**Source document:**
^^^^^^^^
For $x \in R, x \neq 0$, if $y(x)$ is differentiable function such that $x \int\limits_1^x y(t) d t=(x+1) \int\limits_1^x t y(t) d t$, then $y(x)$ equals (where C is a constant).

$\frac{C}{x^3} e^{-1 / x}$

We have,

$x \int\limits_1^x y(t) d t=(x+1) \int\limits_1^x t y(t) d t$               .....(i)

Differentiating with respect to $x$, we get

$\int\limits_1^x y(t) d t+x y(x)=\int\limits_1^x t y(t) d t+(x+1) x y(x)$

$\Rightarrow \int\limits_1^x y(t) d t=\int\limits_1^x t y(t) d t+x^2 y(x)$

Differentiating with respect to $x$, we get

$y(x)=x y(x)+x^2 \frac{d y}{d x}(x)+2 x y(x)$

$\Rightarrow (1-3 x) y(x)=x^2 \frac{d}{d x}(y(x))$

$\Rightarrow \left(\frac{1}{x^2}-\frac{3}{x}\right) d x=\frac{d(y(x))}{y(x)}$

Integrating, we obtain

$-\frac{1}{x}-3 \log x=\log y(x)+\log K$

$\Rightarrow -\frac{1}{x}=\log \left(K x^3 y(x)\right)$

$\Rightarrow K x^3 y(x)=e^{-1 / x} \Rightarrow y(x)=\frac{1}{K x^3} e^{-1 / x} \Rightarrow y(x)=\frac{C}{x^3} e^{-1 / x}$
^^^^^^^^
**Information supplied:**
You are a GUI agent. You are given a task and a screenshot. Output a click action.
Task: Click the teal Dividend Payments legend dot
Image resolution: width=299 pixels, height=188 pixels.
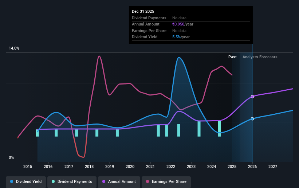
^^^^^^^^
**Task statement:** Could you pull out, verbatim, the stretch of the worked solution that begins at the words "For $x \in R, x" and stops after "y(t) d t$               .....(i)"?

**Worked solution:**
For $x \in R, x \neq 0$, if $y(x)$ is differentiable function such that $x \int\limits_1^x y(t) d t=(x+1) \int\limits_1^x t y(t) d t$, then $y(x)$ equals (where C is a constant).

$\frac{C}{x^3} e^{-1 / x}$

We have,

$x \int\limits_1^x y(t) d t=(x+1) \int\limits_1^x t y(t) d t$               .....(i)